Économie allemande : Retour au niveau d'avant-crise au début de 2022

Selon M. Weidmann, la deuxième vague de la pandémie et le récent renforcement des mesures prises pour endiguer les infections pourraient à court terme peser un peu plus lourdement sur l'économie allemande que ne le prévoyaient les prévisions de la Bundesbank publiées la semaine dernière. Toutefois, il serait toujours réaliste, du point de vue actuel, que les progrès médicaux permettront d'assouplir les mesures de confinement à partir du printemps 2021. « La reprise devrait alors reprendre de l’élan. En conséquence, l'économie allemande peut toujours regagner son niveau d'avant-crise au début de 2022, comme indiqué dans les prévisions », a expliqué M. Weidmann. L'incertitude quant à l'évolution de la pandémie et aux effets économiques serait toutefois élevée.

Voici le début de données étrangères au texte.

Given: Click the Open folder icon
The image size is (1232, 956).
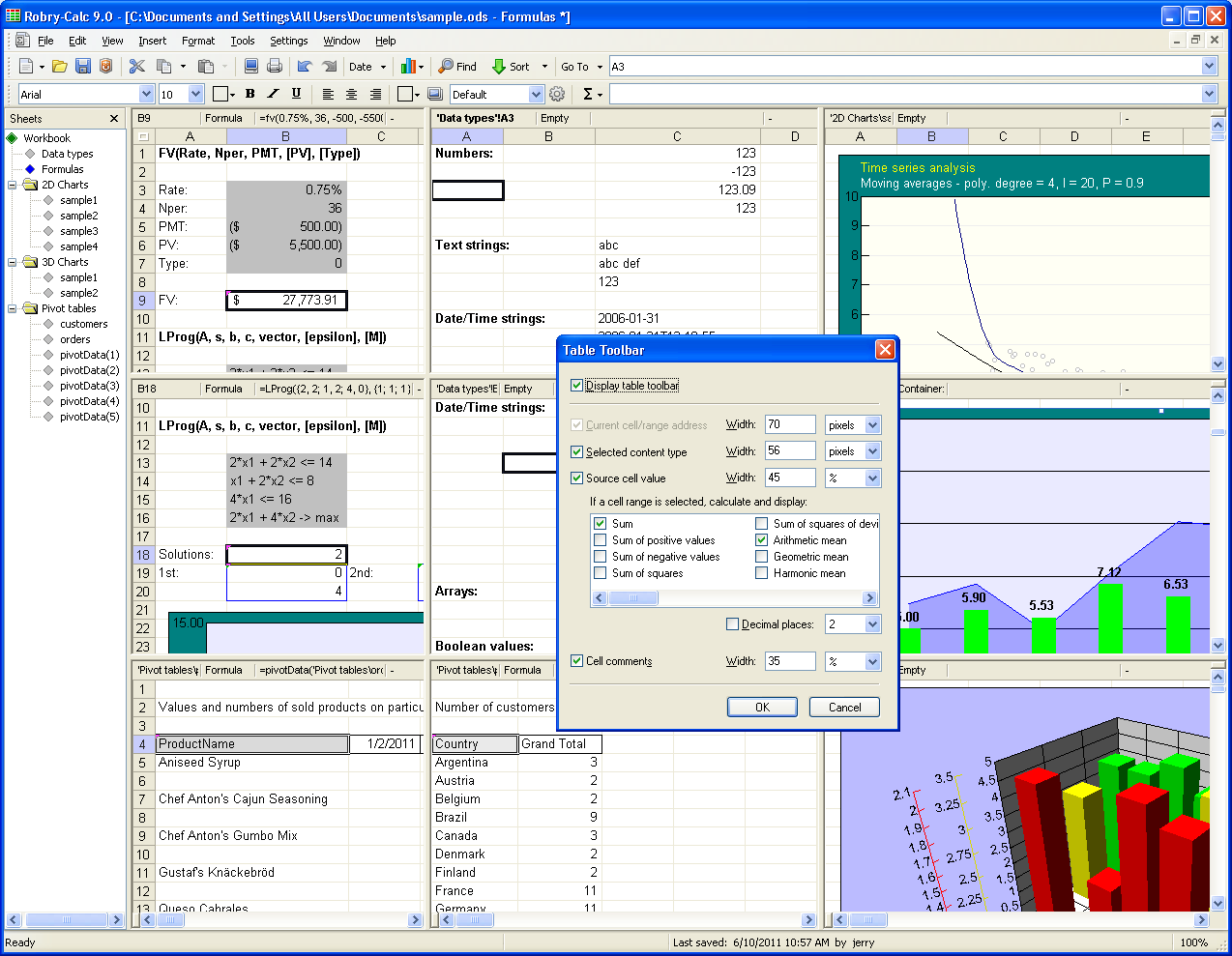Looking at the screenshot, I should (x=60, y=67).
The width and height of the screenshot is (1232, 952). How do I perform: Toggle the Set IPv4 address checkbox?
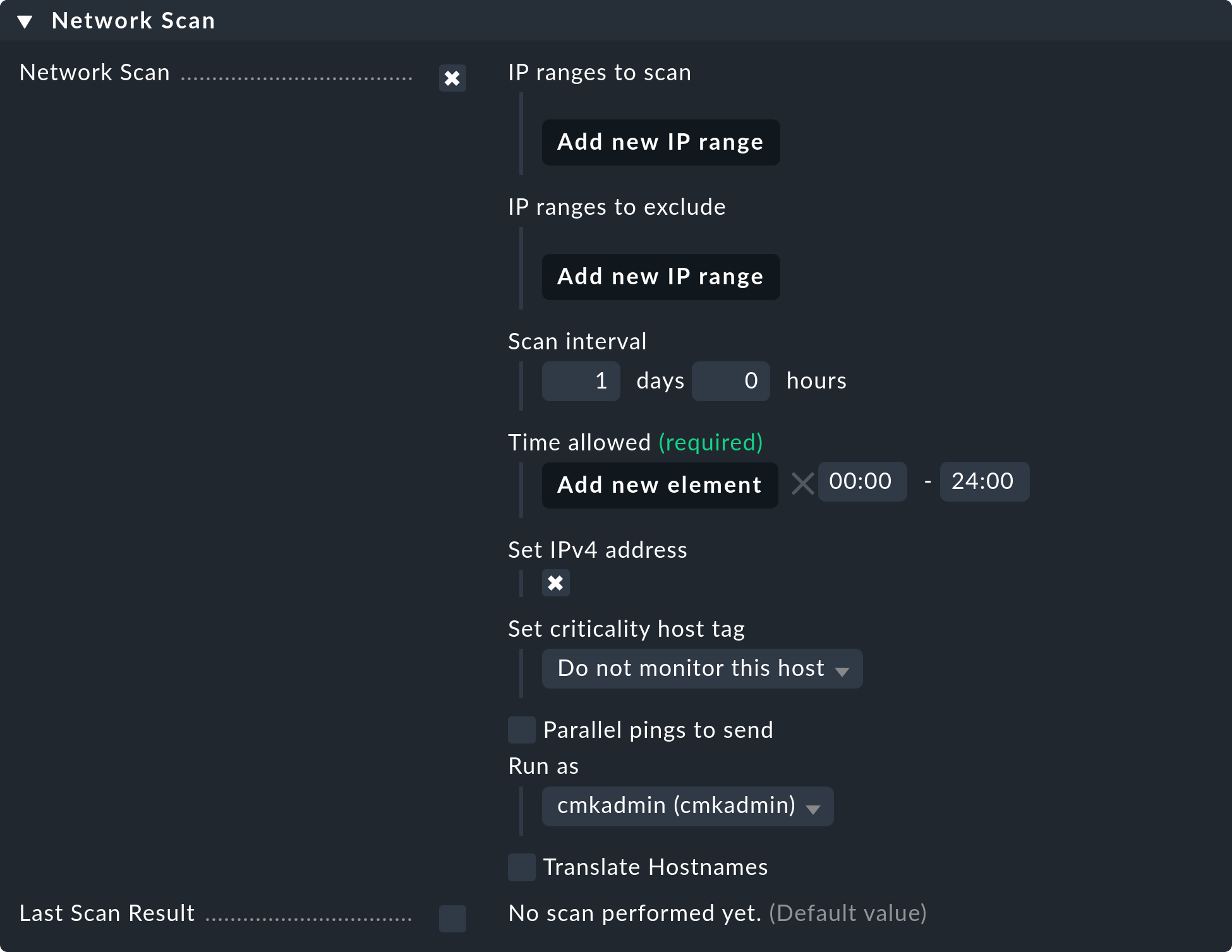[555, 582]
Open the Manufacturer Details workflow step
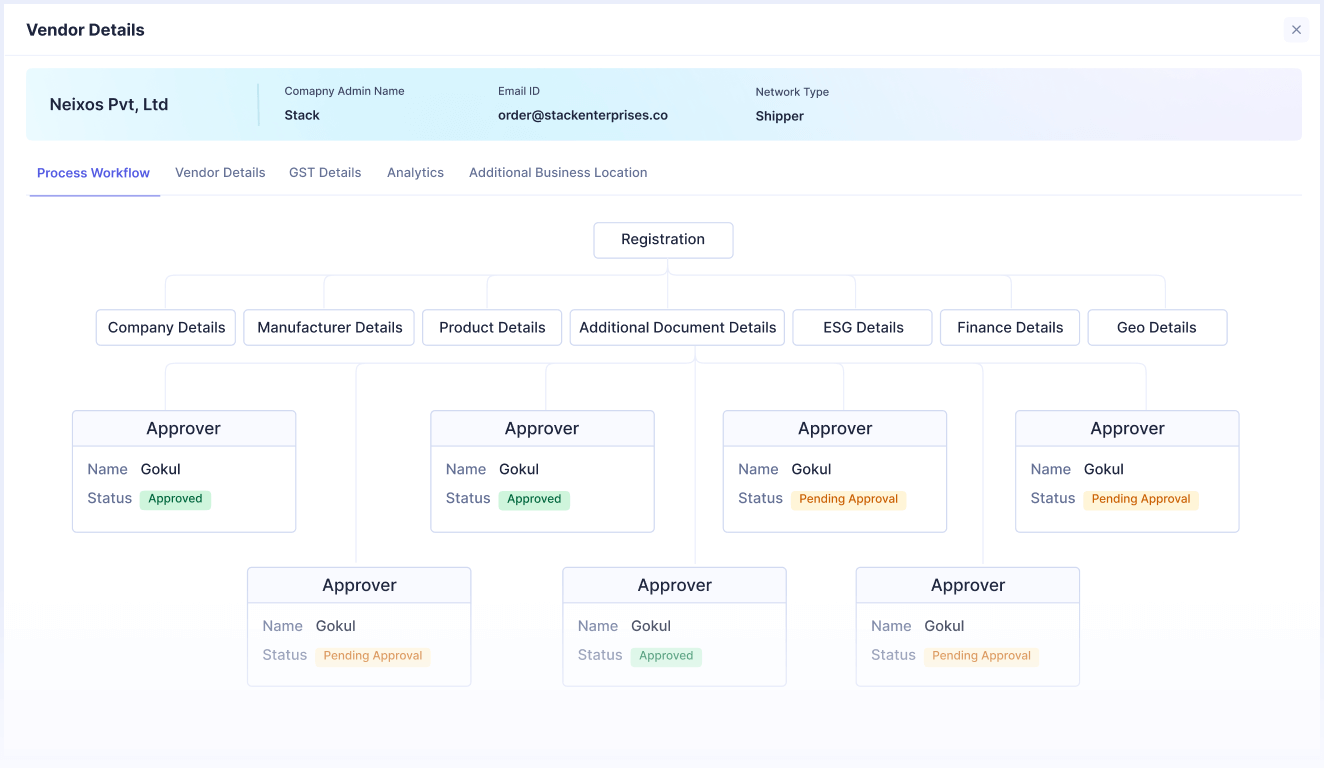Viewport: 1324px width, 768px height. (328, 327)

Indépendance en période de faible inflation

Dans son discours, M. Weidmann a mis en garde contre la remise en cause de l'indépendance des banques centrales dans le contexte de faiblesse persistante de l'inflation. Selon certaines voix, l'indépendance des banques centrales semblerait devenue inutile dans un monde à faible inflation, étant donné que les politiques monétaire et budgétaire iraient de toute façon dans le même sens. « Nous ne devons pas nous leurrer sur l'hypothèse que les politiques monétaire et budgétaire vont toujours poursuivre le même chemin » a déclaré M. Weidmann. Il a également mis en garde les banques centrales contre le risque de s’entremêler avec la politique et d'être surchargées de plus en plus par de nouveaux objectifs et de nouveaux souhaits plus elles donnent une interprétation large à leur mission. « Tôt ou tard, leur indépendance serait alors remise en question – et ce, à mon avis, à juste titre », a précisé M. Weidmann. Ce serait rendre un mauvais service à la stabilité des prix. Les banques centrales devraient donc maintenir suffisamment de distance vis-à-vis de la politique budgétaire, et il en irait de même en ce qui concerne la politique économique ou la politique climatique.

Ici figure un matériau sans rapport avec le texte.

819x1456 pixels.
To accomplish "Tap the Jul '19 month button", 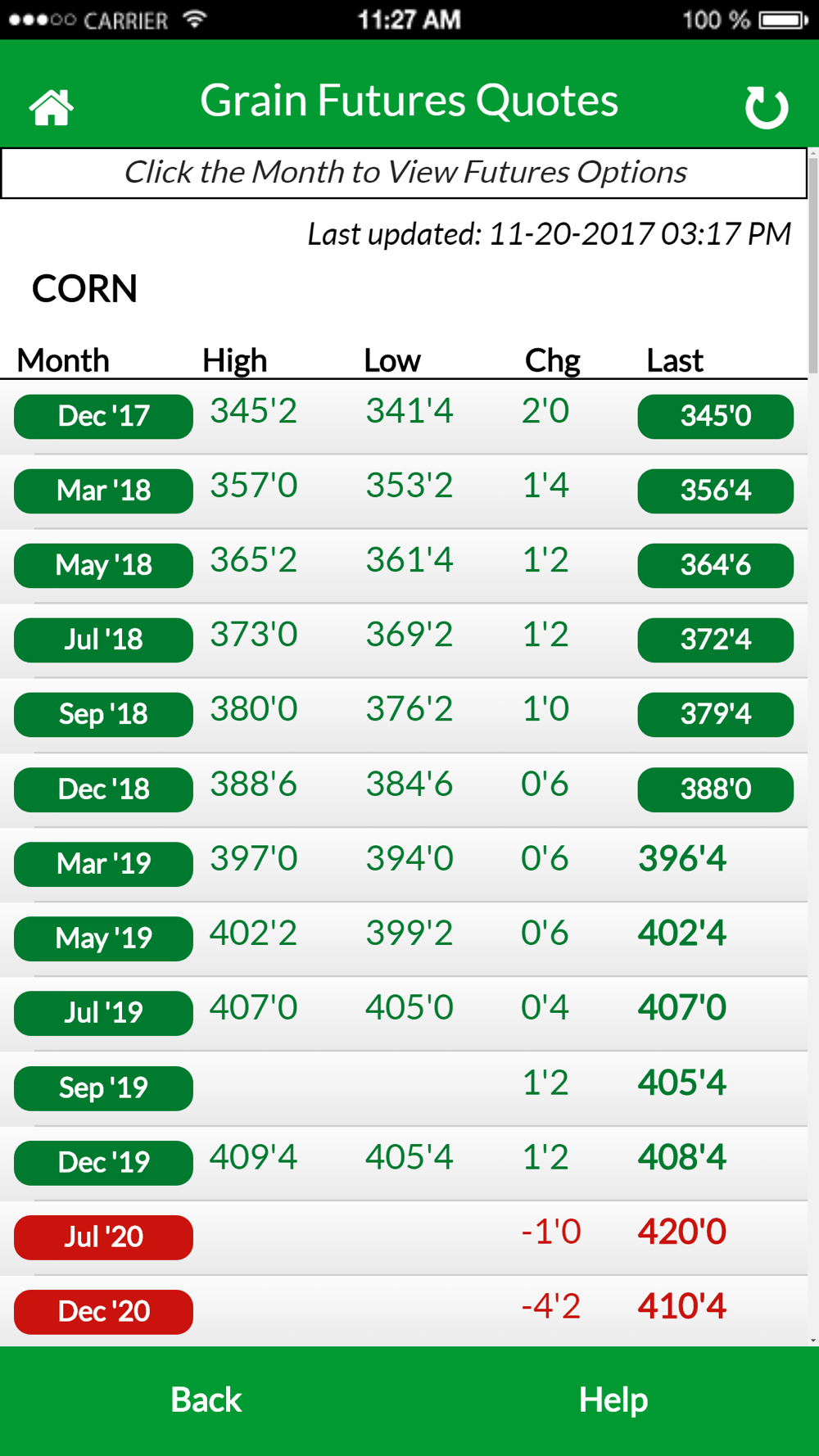I will 103,1013.
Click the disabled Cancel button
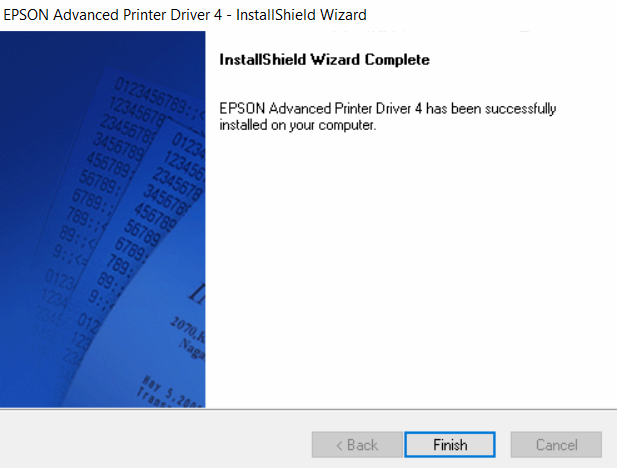The height and width of the screenshot is (468, 617). pyautogui.click(x=556, y=444)
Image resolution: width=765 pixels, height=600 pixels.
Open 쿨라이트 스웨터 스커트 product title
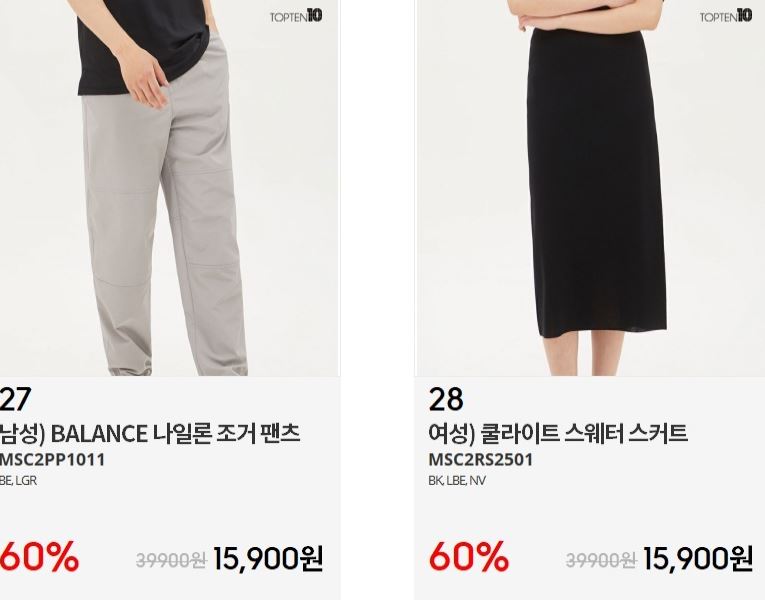558,434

Protection du climat et politique monétaire

M. Weidmann a précisé que la protection du climat était l'un des principaux défis de notre époque et que les banques centrales devraient également contribuer à la lutte contre le changement climatique. « Nous pouvons et devons tous faire davantage, y compris les banques centrales. Nous devons avant tout mieux comprendre les implications que le changement climatique peut avoir pour la politique monétaire. Car nous devons continuer à être en mesure de garantir la stabilité des prix », a indiqué M. Weidmann. Il ne serait toutefois pas du devoir de la banque centrale de sanctionner ou de promouvoir certains secteurs économiques. « De telles décisions décalent fortement la distribution des ressources et des revenus et nécessitent donc une forte légitimation démocratique », a déclaré le président de la Bundesbank. Pour freiner le changement climatique, il serait essentiel de fixer un prix plus élevé pour les émissions de CO2. « La politique monétaire ne peut pas se substituer à une tarification ambitieuse du CO2 et à une politique climatique cohérente et crédible », a expliqué M. Weidmann. Il a souligné que l'Eurosystème pourrait jouer un rôle de catalyseur pour le changement « vert » du système financier, tout en soutenant les politiques climatiques de l'UE, sans risquer d’entrer en conflit avec ses tâches essentielles.